First, the company that offered that lowest bid, CST Environmental, LP, filed an official protest with the city. Second, the Electric Utility Commission, at that Dec. 13 meeting, expressed confusion over the bidding process and voted to express that confusion to Council.


The following day, Thomas Nesbitt, attorney for CST, sent a letter to members of the City Council, members of the commission, and a city procurement officer, explaining why his client had filed the protest. First, he wrote, “despite the fact that CST presented the lowest bid, received a score equal to TRC’s in ‘Financial Stability,’ and scored second highest (higher than TRC) in ‘Reference Checks,’ CST was not even given the opportunity to interview for the project.”


Nesbitt went on to say that city staff had never explained why it hadn’t offered CST an interview.


Second, staff did not inform the Electric Utility Commission that CST had filed a protest. “We believe the Commission was deprived of essential information related to CST’s protest and the potential legal effect of its vote,” Nesbitt wrote.

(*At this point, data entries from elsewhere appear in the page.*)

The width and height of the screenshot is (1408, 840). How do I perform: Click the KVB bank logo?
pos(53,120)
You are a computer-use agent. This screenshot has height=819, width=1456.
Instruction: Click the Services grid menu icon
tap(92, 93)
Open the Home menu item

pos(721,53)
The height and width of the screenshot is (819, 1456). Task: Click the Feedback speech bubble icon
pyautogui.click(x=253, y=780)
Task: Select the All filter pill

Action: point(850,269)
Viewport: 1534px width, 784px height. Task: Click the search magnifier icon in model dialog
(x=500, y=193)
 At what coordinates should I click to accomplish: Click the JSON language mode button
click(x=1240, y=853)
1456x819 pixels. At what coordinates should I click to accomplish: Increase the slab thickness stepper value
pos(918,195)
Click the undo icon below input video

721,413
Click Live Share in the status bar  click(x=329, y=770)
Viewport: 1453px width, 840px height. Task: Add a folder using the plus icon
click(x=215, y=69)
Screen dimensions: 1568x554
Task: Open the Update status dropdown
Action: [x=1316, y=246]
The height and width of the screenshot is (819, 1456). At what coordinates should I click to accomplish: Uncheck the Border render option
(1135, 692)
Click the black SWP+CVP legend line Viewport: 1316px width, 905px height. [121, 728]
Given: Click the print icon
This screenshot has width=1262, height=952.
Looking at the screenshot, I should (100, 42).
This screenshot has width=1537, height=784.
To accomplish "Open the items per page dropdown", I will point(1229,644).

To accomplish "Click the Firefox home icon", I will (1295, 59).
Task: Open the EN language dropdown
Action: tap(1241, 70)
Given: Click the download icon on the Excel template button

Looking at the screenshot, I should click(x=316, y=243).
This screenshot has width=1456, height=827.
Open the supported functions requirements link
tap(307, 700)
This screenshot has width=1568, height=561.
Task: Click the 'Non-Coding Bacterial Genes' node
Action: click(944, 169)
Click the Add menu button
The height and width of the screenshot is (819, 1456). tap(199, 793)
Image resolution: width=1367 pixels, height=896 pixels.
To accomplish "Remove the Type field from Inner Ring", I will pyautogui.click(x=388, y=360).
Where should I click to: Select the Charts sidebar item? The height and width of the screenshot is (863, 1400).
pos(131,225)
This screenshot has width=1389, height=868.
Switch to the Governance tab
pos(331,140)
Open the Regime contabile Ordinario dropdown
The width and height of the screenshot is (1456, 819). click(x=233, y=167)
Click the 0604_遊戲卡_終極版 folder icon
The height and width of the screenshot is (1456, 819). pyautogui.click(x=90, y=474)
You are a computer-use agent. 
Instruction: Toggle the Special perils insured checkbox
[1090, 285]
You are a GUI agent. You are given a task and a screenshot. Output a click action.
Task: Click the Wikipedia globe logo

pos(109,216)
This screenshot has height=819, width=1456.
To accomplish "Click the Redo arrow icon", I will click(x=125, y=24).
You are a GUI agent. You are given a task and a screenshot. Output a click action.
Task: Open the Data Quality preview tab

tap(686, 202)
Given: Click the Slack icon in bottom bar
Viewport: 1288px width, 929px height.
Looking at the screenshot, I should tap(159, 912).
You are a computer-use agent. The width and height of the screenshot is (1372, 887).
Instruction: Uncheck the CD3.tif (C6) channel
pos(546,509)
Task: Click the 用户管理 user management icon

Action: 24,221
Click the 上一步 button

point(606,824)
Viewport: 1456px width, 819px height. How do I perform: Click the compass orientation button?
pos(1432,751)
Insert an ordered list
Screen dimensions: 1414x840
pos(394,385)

Third, wrote Nesbitt, the city is required under Texas law to award the project to the firm that offers the “best value” to the city based on published criteria and on its ranking system. Any contract offered to a firm not offering the best value would be void. By offering the lowest bid, Nesbitt wrote, CST believed it was offering the city that best value.


“We want for the Commission to have an opportunity to get more information and reconsider whether to recommend the firm that the staff is recommending,” Nesbitt told In Fact Daily. “We would also like to be given more information about how, specifically, these criteria came to be applied.”


In the evaluating matrix used by staff, the cost of bid was one of 15 criteria. According to the scoring system, “Price” was the third-highest priority for the evaluation panel, behind “Offeror’s Comparable Project Experience” and “Team Structure, Work Approach & Delivery Schedule.”


Rosie Truelove, acting director of the Contract and Land Management Department, told In Fact Daily that TRC Environmental was simply “the overall Top Ranked firm after an evaluation all six proposals received based on the evaluation criteria published in the solicitation.”


Meanwhile, CST, Truelove wrote in an email, “was ranked sixth out of all six firms,” which explains why the company wasn’t interviewed. “Within the solicitation, the published evaluation criteria item for ‘Interview’ stated that no more than five firms would be interviewed.  The City selected the three top ranked firms to interview.”


As for why CST’s protest was not mentioned at the Electric Utility Commission meeting, Truelove said that it was simply a matter of adhering to established city procedure. “When a protest is filed … the City must evaluate the grounds for the protest,” she wrote. “At the time of the EUC meeting, the City was still in the process of evaluating the grounds of the protest which was received on December 9th.”


As for the Electric Utility Commission, its members expressed concern about the process, wondering why TRC’s $24.9 million bid was chosen over that of staff’s second choice, Dixie Demolition, which put in a bid for approximately $18.8 million.


“You’re saying there are other evaluation factors, but that’s very vague for $6.1 million,” said Commission Member Gary “Bernie” Bernfeld to Rose San Miguel, the Holly Street environmental care and protection project manager. “It would be helpful for us on the commission to know what factors weighed so heavily. What is it that you’re seeing that’s worth the other $6 million?”


San Miguel replied that the decision was based on “Experience, not only of the firm but of the team, the individuals that were assigned to this project.”


The commission voted to accept staff’s recommendation but added a written statement to Council that the commission has concerns with the bidding process and the “large price differentials between the first and second bids.”


The issue is scheduled to go before Council on Jan. 13.